Task goal: Starting with the line that contains "Instruction: Expand the MBA Entrance menu", copy out each line through the end of the entries below, exactly as written, and nothing else.

━━ Extracted data

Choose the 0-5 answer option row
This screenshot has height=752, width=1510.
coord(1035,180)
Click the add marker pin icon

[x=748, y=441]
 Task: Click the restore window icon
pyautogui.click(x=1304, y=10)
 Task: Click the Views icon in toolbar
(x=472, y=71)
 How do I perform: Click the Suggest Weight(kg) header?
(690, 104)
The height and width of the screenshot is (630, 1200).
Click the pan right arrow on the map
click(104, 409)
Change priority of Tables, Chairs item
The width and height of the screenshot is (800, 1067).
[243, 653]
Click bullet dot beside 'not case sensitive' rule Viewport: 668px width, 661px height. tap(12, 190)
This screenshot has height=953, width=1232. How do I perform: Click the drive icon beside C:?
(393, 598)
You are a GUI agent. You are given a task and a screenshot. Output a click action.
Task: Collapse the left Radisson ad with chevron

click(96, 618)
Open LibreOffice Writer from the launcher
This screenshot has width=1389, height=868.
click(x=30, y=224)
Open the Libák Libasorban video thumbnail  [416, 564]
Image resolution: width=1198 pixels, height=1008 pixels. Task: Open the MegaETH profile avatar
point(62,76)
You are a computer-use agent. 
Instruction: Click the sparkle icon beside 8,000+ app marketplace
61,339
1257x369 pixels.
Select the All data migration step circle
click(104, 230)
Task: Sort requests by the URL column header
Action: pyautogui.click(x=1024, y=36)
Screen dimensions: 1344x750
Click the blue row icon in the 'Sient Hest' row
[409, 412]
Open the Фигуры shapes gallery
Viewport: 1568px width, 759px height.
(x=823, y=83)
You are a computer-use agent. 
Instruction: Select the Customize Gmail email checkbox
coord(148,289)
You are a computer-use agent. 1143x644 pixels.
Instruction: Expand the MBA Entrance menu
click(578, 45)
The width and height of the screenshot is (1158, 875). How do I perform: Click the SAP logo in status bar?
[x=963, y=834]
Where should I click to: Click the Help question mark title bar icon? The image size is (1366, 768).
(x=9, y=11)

━━━━

Exercise answer:
Instruction: Expand the MBA Entrance menu
click(578, 45)
The width and height of the screenshot is (1158, 875). How do I perform: Click the SAP logo in status bar?
[x=963, y=834]
Where should I click to: Click the Help question mark title bar icon? The image size is (1366, 768).
(x=9, y=11)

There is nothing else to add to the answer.